_COMPRUEBA TU COMPRENSIÓN_
[1] Enumera, por favor, las prácticas nocivas que menciona el pasaje sobre el sistema de salud.
[2] Según el pasaje sobre el sistema de salud, ¿en qué áreas ha tendido a concentrarse la innovación tecnológica?

A ello se suma la emergencia de prácticas nocivas vinculadas a la sobreprestación, el sobrediagnóstico y el consumo inducido. Estas conductas, alentadas por un entorno donde los incentivos están centrados en la rentabilidad más que en la salud del paciente, terminan afectando tanto la sostenibilidad del sistema como la calidad de las prestaciones. Asimismo, la innovación tecnológica —aunque valiosa en términos científicos— ha tendido a concentrarse en áreas de alta rentabilidad, relegando aquellas necesidades que no resultan comercialmente atractivas, y fomentando mecanismos de segmentación y diferenciación de productos que habilitan la discriminación de precios y profundizan las brechas de acceso.

_DATOS MOSTRADOS_
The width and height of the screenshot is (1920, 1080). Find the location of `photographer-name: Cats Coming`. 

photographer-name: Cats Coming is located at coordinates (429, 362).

_PROBLEMAS RESUELTOS_
[1] Sobreprestación, sobrediagnóstico y consumo inducido.

[2] En áreas de alta rentabilidad.